▶ Exercise input

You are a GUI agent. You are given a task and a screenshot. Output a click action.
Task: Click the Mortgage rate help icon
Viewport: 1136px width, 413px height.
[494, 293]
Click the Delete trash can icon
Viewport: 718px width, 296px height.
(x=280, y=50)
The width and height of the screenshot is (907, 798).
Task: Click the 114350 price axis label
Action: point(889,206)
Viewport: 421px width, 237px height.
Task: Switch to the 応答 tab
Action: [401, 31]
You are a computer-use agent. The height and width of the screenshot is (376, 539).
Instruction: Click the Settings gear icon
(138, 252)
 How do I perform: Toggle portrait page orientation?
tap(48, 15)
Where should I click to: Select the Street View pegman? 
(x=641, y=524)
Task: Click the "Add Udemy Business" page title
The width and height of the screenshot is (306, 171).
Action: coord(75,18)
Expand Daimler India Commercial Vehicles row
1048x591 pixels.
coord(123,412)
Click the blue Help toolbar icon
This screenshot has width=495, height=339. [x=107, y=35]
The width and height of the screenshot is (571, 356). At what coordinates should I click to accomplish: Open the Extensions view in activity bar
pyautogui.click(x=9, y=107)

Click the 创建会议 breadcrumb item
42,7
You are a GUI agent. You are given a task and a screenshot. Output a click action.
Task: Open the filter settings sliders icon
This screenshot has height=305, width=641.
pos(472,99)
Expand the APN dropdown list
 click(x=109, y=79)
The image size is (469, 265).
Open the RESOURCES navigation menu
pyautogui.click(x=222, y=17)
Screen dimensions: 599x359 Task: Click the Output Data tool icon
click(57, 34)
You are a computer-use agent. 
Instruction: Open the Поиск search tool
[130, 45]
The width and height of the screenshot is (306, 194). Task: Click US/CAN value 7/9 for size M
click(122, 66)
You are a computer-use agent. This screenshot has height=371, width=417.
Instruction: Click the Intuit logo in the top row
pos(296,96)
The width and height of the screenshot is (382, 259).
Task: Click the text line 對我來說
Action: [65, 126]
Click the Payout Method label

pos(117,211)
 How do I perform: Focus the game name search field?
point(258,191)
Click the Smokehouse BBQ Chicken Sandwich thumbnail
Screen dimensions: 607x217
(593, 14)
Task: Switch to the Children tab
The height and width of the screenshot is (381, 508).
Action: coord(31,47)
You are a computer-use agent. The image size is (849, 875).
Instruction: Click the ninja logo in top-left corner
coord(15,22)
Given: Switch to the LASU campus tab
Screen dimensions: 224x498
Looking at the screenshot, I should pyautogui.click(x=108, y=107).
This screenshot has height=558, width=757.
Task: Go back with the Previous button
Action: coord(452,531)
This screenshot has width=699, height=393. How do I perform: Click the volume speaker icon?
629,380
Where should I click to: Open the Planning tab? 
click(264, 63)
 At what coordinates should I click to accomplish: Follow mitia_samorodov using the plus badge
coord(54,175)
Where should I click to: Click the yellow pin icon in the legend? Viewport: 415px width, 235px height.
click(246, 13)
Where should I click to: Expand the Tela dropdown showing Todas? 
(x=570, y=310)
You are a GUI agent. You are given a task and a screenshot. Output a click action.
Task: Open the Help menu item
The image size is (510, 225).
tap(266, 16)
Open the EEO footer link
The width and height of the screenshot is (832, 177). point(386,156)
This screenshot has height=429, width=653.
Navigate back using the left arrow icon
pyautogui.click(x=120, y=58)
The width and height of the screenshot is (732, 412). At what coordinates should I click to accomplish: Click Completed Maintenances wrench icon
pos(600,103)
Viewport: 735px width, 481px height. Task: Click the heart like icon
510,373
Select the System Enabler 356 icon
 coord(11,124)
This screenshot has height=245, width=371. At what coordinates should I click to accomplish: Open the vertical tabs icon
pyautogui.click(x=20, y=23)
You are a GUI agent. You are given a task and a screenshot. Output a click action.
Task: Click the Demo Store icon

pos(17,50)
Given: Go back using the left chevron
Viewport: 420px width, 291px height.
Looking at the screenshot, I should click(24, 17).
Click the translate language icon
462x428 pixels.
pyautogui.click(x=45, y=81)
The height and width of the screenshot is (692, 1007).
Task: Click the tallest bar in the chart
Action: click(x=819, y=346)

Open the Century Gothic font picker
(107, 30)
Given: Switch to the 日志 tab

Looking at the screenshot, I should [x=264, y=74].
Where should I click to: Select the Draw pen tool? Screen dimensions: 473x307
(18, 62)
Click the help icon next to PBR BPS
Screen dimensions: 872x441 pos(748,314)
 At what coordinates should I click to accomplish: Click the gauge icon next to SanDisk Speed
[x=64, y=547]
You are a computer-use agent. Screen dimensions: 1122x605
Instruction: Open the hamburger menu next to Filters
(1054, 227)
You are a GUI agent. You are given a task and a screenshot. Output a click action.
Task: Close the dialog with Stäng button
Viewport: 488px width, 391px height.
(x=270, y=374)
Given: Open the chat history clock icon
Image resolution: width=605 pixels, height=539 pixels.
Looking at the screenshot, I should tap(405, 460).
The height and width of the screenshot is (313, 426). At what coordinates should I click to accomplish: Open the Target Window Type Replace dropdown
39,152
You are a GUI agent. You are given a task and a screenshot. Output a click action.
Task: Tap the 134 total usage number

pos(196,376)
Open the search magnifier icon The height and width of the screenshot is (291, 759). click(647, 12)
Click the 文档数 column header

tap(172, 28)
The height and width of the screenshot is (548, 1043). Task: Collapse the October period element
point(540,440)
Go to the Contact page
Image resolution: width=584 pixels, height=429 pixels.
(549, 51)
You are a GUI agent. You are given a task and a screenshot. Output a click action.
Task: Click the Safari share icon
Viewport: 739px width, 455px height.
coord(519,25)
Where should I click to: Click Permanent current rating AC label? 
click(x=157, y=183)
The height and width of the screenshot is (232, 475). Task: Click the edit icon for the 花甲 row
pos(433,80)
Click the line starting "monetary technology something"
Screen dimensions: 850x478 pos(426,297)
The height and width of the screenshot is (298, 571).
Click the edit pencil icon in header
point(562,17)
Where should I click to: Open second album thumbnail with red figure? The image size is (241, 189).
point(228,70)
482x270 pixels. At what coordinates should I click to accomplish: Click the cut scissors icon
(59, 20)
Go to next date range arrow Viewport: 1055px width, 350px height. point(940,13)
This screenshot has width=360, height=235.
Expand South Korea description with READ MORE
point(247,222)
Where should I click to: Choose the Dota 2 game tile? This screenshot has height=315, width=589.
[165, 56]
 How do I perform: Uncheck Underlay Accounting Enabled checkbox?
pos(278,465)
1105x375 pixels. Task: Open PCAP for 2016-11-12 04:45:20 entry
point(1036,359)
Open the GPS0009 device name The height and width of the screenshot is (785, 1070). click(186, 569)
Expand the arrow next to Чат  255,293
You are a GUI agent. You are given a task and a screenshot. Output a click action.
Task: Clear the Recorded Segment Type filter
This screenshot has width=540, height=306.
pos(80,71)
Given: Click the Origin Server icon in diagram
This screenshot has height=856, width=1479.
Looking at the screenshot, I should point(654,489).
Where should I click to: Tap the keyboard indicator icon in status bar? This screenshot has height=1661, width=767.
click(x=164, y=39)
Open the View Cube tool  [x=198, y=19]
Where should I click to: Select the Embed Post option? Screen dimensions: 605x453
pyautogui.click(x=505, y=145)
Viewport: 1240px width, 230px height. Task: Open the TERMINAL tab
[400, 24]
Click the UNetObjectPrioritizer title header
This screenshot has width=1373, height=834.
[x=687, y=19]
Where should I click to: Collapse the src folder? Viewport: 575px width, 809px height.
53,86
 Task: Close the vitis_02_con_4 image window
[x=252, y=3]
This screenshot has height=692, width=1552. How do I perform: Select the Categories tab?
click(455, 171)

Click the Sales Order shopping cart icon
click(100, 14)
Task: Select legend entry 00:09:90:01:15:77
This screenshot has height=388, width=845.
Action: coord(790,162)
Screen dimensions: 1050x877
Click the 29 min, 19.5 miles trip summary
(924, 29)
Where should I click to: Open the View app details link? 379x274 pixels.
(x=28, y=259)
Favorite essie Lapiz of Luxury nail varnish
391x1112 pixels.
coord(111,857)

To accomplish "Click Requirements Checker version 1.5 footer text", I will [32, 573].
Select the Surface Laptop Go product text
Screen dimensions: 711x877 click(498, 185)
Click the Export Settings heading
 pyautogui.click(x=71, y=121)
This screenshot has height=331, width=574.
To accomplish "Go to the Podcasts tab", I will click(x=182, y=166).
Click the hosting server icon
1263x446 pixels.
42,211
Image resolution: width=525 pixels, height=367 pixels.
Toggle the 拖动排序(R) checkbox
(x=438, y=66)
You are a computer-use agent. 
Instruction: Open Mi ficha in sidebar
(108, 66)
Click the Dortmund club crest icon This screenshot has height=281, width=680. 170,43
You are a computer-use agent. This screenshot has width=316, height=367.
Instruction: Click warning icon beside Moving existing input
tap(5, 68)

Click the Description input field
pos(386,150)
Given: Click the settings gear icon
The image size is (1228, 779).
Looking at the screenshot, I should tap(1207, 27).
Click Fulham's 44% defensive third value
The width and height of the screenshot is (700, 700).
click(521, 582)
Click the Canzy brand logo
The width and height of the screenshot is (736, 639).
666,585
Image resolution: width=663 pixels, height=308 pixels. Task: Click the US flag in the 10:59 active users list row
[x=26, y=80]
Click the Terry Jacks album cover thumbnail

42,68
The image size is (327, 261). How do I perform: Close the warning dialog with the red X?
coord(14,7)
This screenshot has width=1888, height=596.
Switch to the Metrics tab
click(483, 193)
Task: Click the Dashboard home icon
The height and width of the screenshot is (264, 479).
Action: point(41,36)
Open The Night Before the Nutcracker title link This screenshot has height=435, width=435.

▶ Task objective
Copy verbatim, from the listing above, each line from the one containing "The height and width of the screenshot is (313, 426)." down to the one containing "The height and width of the screenshot is (298, 571).", inclusive.

▶ Solution for this task
The height and width of the screenshot is (313, 426). At what coordinates should I click to accomplish: Open the Target Window Type Replace dropdown
39,152
You are a GUI agent. You are given a task and a screenshot. Output a click action.
Task: Tap the 134 total usage number

pos(196,376)
Open the search magnifier icon The height and width of the screenshot is (291, 759). click(647, 12)
Click the 文档数 column header

tap(172, 28)
The height and width of the screenshot is (548, 1043). Task: Collapse the October period element
point(540,440)
Go to the Contact page
Image resolution: width=584 pixels, height=429 pixels.
(549, 51)
You are a GUI agent. You are given a task and a screenshot. Output a click action.
Task: Click the Safari share icon
Viewport: 739px width, 455px height.
coord(519,25)
Where should I click to: Click Permanent current rating AC label? 
click(x=157, y=183)
The height and width of the screenshot is (232, 475). Task: Click the edit icon for the 花甲 row
pos(433,80)
Click the line starting "monetary technology something"
Screen dimensions: 850x478 pos(426,297)
The height and width of the screenshot is (298, 571).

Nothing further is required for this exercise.